Available data:
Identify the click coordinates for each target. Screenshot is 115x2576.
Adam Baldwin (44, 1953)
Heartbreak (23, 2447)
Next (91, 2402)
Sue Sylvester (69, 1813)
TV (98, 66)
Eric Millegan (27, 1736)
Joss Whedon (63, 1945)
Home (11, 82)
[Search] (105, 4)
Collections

Aim of the task: Print all the data exactly.

Task response:
Identify the click coordinates for each target. Screenshot is 115x2576.
Adam Baldwin (44, 1953)
Heartbreak (23, 2447)
Next (91, 2402)
Sue Sylvester (69, 1813)
TV (98, 66)
Eric Millegan (27, 1736)
Joss Whedon (63, 1945)
Home (11, 82)
[Search] (105, 4)
Collections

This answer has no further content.